Renal transplant recipients are at high risk of infections that may endanger the allograft and patient outcome. Complications due to infectious agents are associated with serious morbidities in these cases. Several investigations have reported the incidence of post transplantation infections from 49% to 81% (16-18). BKV infection is currently one of the most common infections in renal transplant recipients (19) and BKVAN is an important post renal transplant complication, which, if untreated, can progress to allograft failure and rejection (11). BKVAN therapy is difficult and no antiviral drug is currently approved for its treatment (20). Since anti-BK specific immunity monitoring is not widely available, molecular screening of BKV replication and reduction of immunosuppression in addition to regular monitoring can prevent or resolve BKVAN and improve renal function by stabilizing serum creatinine in renal transplant recipients (21-24).
Other investigations from Iran also reported low BKV frequency in dialysis patients, renal transplant recipients and BKVAN cases. Sharif et al. (12) studied BK viremia in hemodialysis and peritoneal dialysis patients.

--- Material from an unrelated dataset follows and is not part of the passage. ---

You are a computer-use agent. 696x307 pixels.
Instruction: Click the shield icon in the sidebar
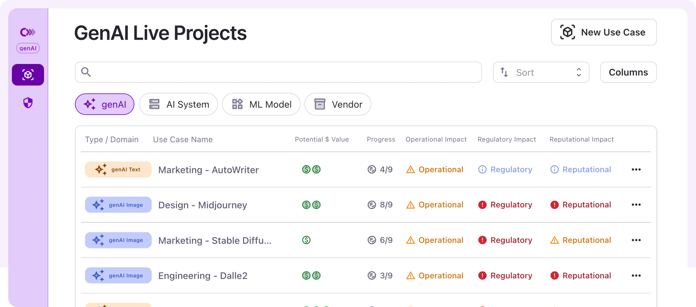click(x=28, y=103)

They reported BK viremia in 3.03% of PD and none of HD subjects. Soleymanian et al. (13) reported BKVAN in 0.93% of kidney allograft biopsies and in 1.04% of kidney transplant recipients. In another study (14) "BK viremia reported in 2.5% of renal transplant recipients during the first year of renal transplantation but BKVAN did not develop in any of them". Nasiri et al. (15) showed that 3.3% of renal transplant recipients had BK viremia.

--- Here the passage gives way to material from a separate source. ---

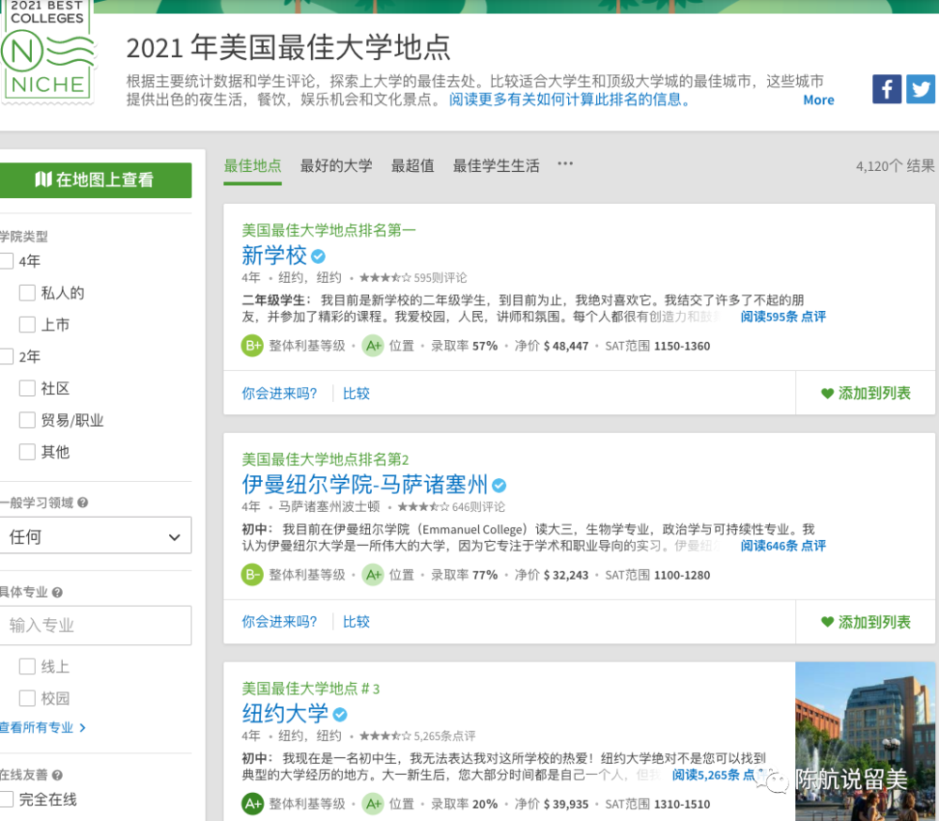Share the page on Twitter
The image size is (939, 821).
point(920,89)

Kaydani et al. (25) investigated urine samples of kidney transplant recipients in Ahvaz, southwest of Iran and found BKV-DNA in 41.8% of urine samples. Pakfetrat et al. (20) reported BKV replication in 15.7% of plasma and 11% of tissue samples of kidney transplanted patients in Shiraz, southwest of Iran. These differences may be due to variation in BKV infection rates between different parts of the country, because the rate of BKV infection is related to the environmental conditions and population density which are important factors for BKV transmission (26, 27).
Other investigations were conducted in dialysis and renal transplant recipients showed different rates of BK viremia. Mitterhofer et al. (28) reported BK viremia in 33% of HD patients and none of the PD cases. Miller et al. (29) found BK viremia in 43.3% of kidney recipients. Naumnik et al. (30) showed BK viremia in 10.3% of renal transplant recipients. A study in United Arab Emirates kidney transplant recipients found 2.7% BK viremia in studied cases (31). In Tunisia, BK viremia was detected in 5.5% of renal transplant recipients (32).
In this study we found no BK viremia in our renal transplant candidates. The absence of BKV replication in this study is in accordance with low frequency of BKV infection in the Iranian dialysis patients and renal transplant recipients (12-15). In the similar study to our survey in candidates for kidney transplantation living in the Brazilian Amazon Region, also none of the cases was infected with the BKV as our subjects (33). We acknowledge that the potential limitation of our study was small number of enrolled patients and absence of control group for comparing BKV frequency.
This study showed absence of BK viremia in our end stage renal disease cases who were candidates for renal transplantation. However, due to the important role of BKV in BKVAN and potentially renal allograft rejection, further studies involving larger number of cases are required to elucidate the rate of the BKV in renal transplant candidates.
The authors are grateful to Iranian Society for Support of Patients with Infectious Diseases for financial support of this study. The authors declare that there is no conflict of interests.